* [What to work on]: Only the line with "Open the Status Active dropdown" and the lines after it, through the end of the material, belong in the answer; repeat them exactly.

* [Excerpted data]:

:::::

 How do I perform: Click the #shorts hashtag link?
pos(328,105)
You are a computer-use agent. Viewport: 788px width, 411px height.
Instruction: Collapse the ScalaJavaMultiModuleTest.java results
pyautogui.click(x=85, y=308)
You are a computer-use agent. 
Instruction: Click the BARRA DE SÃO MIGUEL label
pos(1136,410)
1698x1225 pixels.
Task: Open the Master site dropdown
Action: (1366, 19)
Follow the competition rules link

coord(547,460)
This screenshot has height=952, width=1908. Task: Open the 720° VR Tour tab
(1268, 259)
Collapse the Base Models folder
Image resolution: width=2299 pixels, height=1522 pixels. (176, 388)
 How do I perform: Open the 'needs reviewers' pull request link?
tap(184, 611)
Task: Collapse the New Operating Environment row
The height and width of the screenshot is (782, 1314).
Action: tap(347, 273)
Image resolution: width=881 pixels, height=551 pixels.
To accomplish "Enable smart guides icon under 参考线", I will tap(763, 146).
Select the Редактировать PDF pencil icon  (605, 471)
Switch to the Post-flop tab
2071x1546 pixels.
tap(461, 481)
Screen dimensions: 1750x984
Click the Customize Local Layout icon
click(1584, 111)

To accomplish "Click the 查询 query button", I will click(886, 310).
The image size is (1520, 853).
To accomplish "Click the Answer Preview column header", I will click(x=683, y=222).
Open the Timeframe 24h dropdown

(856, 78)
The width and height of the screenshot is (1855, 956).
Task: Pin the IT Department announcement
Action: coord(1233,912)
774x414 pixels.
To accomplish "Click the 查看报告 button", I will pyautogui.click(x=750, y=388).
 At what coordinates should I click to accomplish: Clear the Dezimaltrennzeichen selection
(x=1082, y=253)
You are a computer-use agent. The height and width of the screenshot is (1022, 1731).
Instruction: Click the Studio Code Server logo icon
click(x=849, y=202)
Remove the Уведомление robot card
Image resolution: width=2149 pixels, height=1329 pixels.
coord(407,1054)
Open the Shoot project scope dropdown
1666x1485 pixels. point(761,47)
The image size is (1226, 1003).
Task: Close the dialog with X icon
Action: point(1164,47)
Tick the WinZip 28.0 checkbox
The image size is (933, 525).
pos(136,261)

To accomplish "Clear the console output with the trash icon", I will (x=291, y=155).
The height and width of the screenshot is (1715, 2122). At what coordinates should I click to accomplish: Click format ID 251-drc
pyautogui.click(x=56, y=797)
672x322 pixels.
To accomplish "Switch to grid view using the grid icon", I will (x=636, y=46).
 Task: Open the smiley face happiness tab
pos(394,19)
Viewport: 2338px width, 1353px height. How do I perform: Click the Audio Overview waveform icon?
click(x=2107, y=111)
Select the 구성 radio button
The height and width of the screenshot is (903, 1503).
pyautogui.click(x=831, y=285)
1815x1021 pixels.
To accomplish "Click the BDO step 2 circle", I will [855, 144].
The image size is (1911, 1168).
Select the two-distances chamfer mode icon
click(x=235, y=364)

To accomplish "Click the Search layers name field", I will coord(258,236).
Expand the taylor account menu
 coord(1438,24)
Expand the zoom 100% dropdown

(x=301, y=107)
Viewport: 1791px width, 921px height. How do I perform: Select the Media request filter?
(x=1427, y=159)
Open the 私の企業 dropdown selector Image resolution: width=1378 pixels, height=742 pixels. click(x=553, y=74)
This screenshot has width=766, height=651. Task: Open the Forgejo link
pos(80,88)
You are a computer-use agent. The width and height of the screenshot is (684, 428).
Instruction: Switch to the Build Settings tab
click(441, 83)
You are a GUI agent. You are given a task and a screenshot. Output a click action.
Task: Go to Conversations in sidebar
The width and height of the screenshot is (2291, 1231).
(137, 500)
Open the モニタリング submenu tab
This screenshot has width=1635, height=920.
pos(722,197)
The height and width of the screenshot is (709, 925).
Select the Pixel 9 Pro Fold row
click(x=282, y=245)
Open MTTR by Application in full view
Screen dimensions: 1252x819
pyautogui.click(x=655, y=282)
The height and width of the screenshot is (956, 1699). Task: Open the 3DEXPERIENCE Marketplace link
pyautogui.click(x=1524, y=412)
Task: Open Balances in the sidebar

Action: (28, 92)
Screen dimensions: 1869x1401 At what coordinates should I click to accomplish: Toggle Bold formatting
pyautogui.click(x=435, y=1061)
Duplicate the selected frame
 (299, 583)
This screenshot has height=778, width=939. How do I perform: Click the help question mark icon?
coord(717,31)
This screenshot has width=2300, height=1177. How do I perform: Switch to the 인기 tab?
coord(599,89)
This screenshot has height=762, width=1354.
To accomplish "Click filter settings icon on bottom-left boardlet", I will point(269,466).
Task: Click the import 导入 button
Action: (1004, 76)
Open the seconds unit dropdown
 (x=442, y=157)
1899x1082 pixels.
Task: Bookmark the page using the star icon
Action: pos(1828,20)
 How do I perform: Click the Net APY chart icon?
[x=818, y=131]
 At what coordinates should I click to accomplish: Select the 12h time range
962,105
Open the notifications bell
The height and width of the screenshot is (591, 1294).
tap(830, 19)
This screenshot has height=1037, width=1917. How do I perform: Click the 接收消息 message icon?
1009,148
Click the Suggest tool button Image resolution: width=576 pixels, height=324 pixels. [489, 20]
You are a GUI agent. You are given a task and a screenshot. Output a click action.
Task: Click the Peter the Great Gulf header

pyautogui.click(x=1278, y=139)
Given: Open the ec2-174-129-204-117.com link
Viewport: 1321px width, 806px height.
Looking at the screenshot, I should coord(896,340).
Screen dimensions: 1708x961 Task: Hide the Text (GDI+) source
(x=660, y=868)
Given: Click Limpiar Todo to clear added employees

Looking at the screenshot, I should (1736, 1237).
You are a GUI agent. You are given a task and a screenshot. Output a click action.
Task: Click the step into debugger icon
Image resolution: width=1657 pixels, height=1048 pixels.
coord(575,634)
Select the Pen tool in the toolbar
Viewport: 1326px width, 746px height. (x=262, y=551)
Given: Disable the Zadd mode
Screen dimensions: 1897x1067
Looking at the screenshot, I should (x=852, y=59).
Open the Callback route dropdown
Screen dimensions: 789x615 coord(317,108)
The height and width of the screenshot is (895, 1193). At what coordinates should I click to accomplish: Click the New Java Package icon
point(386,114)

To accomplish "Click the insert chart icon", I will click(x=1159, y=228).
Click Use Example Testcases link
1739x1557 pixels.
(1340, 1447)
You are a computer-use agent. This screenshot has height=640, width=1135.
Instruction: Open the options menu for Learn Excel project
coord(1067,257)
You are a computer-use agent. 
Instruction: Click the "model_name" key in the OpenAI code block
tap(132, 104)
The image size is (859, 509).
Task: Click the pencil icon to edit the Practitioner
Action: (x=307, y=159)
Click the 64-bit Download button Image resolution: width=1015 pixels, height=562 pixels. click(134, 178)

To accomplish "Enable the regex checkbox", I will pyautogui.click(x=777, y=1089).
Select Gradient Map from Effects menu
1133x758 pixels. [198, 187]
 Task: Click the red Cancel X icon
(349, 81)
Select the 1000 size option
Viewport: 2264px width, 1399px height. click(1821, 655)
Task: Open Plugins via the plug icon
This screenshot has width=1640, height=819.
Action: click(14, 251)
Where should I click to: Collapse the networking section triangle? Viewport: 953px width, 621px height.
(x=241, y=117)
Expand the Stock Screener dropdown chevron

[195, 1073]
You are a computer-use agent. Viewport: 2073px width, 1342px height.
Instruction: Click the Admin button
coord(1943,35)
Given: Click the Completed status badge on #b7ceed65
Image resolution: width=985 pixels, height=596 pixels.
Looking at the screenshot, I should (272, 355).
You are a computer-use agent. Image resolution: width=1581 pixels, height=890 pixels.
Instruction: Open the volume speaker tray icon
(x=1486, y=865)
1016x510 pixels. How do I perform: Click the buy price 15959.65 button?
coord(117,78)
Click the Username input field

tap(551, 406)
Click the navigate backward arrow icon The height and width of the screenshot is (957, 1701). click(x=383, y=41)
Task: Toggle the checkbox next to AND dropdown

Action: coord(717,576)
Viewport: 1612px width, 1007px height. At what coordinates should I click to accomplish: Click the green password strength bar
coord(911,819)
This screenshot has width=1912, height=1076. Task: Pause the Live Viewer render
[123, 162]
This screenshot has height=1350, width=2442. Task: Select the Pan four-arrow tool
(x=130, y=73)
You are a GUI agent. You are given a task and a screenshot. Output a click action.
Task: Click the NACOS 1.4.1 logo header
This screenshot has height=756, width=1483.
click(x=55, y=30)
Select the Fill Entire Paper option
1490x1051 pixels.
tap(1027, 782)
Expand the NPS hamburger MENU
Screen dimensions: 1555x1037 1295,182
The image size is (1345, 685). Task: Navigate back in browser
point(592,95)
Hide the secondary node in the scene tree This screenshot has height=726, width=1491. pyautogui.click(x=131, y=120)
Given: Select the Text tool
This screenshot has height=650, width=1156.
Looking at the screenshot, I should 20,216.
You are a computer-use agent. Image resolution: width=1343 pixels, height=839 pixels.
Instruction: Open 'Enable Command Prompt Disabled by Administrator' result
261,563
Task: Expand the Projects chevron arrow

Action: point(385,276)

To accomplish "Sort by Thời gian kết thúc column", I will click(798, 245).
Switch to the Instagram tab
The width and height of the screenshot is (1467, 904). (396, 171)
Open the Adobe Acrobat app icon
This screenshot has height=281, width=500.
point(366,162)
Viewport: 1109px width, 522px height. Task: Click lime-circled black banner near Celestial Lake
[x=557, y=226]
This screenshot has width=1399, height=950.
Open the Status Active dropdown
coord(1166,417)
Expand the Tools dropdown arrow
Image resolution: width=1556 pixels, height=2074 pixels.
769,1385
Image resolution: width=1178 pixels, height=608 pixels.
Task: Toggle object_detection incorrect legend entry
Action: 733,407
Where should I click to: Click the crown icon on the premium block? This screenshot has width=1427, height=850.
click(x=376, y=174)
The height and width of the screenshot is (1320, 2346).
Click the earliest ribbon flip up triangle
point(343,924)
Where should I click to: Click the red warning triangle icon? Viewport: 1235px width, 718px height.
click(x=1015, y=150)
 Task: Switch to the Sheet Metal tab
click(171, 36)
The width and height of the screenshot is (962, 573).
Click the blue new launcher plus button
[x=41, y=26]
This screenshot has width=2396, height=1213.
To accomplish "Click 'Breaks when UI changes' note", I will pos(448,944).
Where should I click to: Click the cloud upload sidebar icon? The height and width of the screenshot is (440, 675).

:::::

* [Your solution]:
Open the Status Active dropdown
coord(1166,417)
Expand the Tools dropdown arrow
Image resolution: width=1556 pixels, height=2074 pixels.
769,1385
Image resolution: width=1178 pixels, height=608 pixels.
Task: Toggle object_detection incorrect legend entry
Action: 733,407
Where should I click to: Click the crown icon on the premium block? This screenshot has width=1427, height=850.
click(x=376, y=174)
The height and width of the screenshot is (1320, 2346).
Click the earliest ribbon flip up triangle
point(343,924)
Where should I click to: Click the red warning triangle icon? Viewport: 1235px width, 718px height.
click(x=1015, y=150)
 Task: Switch to the Sheet Metal tab
click(171, 36)
The width and height of the screenshot is (962, 573).
Click the blue new launcher plus button
[x=41, y=26]
This screenshot has width=2396, height=1213.
To accomplish "Click 'Breaks when UI changes' note", I will pos(448,944).
Where should I click to: Click the cloud upload sidebar icon? The height and width of the screenshot is (440, 675).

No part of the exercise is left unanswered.